The company's executive director Aidan Wing (right), who is also former Lambir assemblyperson, had denied any wrongdoing in the deal and argued that the sales allowance was in fact a discount for the purchase.
However, Asharat rebutted Wing's argument.
"In the initial sales-and-purchase agreement, it showed that the sales allowance of US$250,000 had been received. However this figure reappeared again in the final purchase price of the aircraft," he told the court when examined by his counsel Atan Mustaffa Yussof Ahmad.
Asharat also said that the finance manager Shirley Wee, who was directly involved in the procurement, was also pressing for the aircraft's early delivery before July 28, 2005 although it needed to undergo proper administrative procedures.
"On June 20, 2005, (former director) Len contacted the chief minister's personal assistant in my office and he didn't know about the urgency and told us that the chief minister did not have any plans for the aircraft as yet."
'Colleagues turned cold'
After the delivery of the aircraft, Asharat said, both Wee and the company's chairperson Bujang Noor, who was also involved directly in the procurement, began to be hostile towards him.
"The chairman totally changed from warm to cold and he became very abrupt and unfriendly. The finance manager (Wee) totally avoided me."
Asharat argued that the company had hired him to ensure the company met the requirements set by the Department of Civil Aviation (DCA) after Hornbill Skyways' air operators certificate (AOC) was suspended following a second helicopter crash in 2004.
"In order to ensure that the company is seen as taking action, they advertised for a general manager and needed one to be recruited in January before DCA's due diligence investigation team visit the company in January because failing to action would be further suspension of their AOC.
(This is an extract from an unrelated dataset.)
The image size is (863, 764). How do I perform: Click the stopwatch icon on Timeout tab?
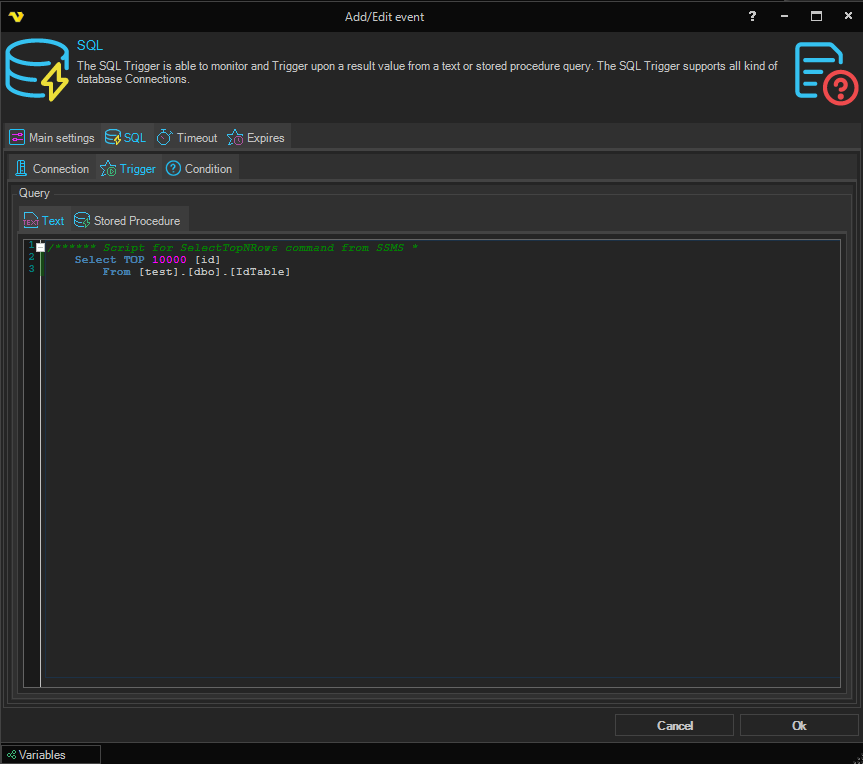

"Hence the company offered me the position in January taking into account my reputation in the industry and DCA. I believe the company only needed me for the AOC and once they had obtained it, I was dispensable," said Asharat in his witness statement.
Wing had denied that Asharat was hired because of the stipulation set by the DCA that an aviation professional is required to run the company.
He said Asharat's dismissal was not the result of him questioning the purchases but he had bypassed the company in sending a letter to DCA informing the regulatory body that he was sacked.
Three other irregularities
In the witness statement, Asharat also highlighted three other irregularities that he had uncovered.
1. The acquisition of a Bell 206 helicopter.
2. The attempted termination of whistleblowers Cheong Ah Woh, an engineer with the company, and the late Captain Razali Sani.
3. The TransAero report.
He claimed that the broker for the purchase of the Bell 206 helicopter, Abdul Mutalib Abdullah, had raised questions as to why he knowingly putting his Cessna 172 aircraft down as collateral against the deposit required by Hornbill Skyways.
"He valued his aircraft at US$80,000 when the aircraft 9M-FAB crashed on Oct 7, 1999 and had been scrapped," said Asharat.
Asharat named all the individuals involved in the deal, including Wing, Bujang and the latter's son-in-law Sidek, who was not part of the company.
Wing had denied the allegations.
Meanwhile, Industrial Court chairperson Ahmad Rosle Mohd Sham agreed to the application by Hornbill Skyways' counsel Prakash Menon to expunge parts of Asharat's witness statement as they were considered hearsay, personal opinion, irrelevant to the case and touched on the subject which had been expunged by the court in the earlier hearing.
Most of the expunged parts contained more details of Asharat's allegations.
The hearing continues today with Prakash cross-examining Asharat.